Watched/blacklisted IP should trigger on IP-only URLs #3722

Open tripleee opened 4 years ago

tripleee commented 4 years ago

What problem has occurred? What issues has it caused?

https://metasmoke.erwaysoftware.com/post/220864 should have triggered "watched IP" because 199.192.31.7 is currently watched; but it did not.

What would you like to happen/not happen?

IP addresses in URLs should be checked against the CIDR lists.

stale[bot] commented 4 years ago

This issue has been closed because it has had no recent activity. If this is still important, please add another comment and find someone with write permissions to reopen the issue. Thank you for your contributions.

user12986714 commented 4 years ago

This is copy pasted from my comment on PR 3789 with minor changes So the issue looks like that raw ip addresses in posts are not currently subject to ip or asn list checks. The nature of those two problems appears to be the same. Take ip watchlist for example. As we can see, in findspam.py, in function watched_ip_for_url_hostname(), it calls ip_for_url_host():

return ip_for_url_host(s, site, GlobalVars.watched_cidrs)
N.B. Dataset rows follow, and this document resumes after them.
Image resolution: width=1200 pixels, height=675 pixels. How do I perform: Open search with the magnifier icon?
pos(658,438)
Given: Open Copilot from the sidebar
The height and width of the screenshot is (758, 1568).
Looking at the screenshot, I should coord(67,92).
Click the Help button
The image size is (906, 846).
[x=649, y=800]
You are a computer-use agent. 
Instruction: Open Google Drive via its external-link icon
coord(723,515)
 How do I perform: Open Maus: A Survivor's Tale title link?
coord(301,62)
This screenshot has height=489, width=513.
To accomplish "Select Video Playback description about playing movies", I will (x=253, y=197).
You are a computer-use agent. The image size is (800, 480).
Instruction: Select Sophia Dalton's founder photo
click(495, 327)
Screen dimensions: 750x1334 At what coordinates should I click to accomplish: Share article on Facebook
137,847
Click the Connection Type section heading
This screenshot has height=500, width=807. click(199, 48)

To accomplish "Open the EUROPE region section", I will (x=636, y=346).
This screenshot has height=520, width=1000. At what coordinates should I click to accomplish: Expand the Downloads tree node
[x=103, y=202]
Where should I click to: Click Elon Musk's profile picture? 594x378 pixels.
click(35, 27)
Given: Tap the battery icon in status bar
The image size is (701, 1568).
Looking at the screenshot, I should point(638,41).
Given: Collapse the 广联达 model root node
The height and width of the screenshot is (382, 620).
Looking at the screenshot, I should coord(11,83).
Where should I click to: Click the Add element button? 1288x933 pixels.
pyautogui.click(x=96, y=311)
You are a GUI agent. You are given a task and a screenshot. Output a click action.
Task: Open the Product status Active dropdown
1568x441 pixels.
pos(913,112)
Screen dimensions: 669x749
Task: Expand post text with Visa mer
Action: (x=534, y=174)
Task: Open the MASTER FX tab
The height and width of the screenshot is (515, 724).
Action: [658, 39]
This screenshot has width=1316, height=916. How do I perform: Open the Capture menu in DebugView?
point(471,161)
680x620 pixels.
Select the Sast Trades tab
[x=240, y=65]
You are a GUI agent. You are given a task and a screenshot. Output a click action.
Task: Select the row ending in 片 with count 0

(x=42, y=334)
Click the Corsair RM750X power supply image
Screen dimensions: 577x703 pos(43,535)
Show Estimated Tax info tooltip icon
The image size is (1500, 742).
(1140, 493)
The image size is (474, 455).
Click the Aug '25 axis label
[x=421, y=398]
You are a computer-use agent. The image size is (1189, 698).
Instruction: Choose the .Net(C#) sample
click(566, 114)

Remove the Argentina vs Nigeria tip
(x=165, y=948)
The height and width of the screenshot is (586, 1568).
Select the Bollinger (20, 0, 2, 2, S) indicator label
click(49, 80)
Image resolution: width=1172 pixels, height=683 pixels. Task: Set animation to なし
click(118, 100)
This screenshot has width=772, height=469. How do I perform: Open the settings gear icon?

Then in ip_for_url_host(), it calls dns_query():

        a = dns_query(hostname, 'a')
        if a is not None:
            # Do something

The problem is, if hostname is a raw ip, dns_query() will return None (cannot resolve).

    try:
        starttime = datetime.utcnow()
        answer = dns.resolver.query(label, qtype)
    except dns.exception.DNSException as exc:
        # Some logging
        return None

Hence all raw ip won't be inspected by that rule.
A way to fix this is to detect raw ip address in dns_query() (with a regex like [1-2]?[0-9]?[0-9]\.[1-2]?[0-9]?[0-9]\.[1-2]?[0-9]?[0-9]\.[1-2]?[0-9]?[0-9], and if detected, construct an answer with that ip, rather than treating it as a domain and hence fail to resolve.

tripleee commented 3 years ago

I have a fork with a basic implementation of this but it's a little bit tortured. I'm thinking it would make sense to reduce code duplication by (finally) creating a class for parsed URLs with features like whitelisted, IP only, etc.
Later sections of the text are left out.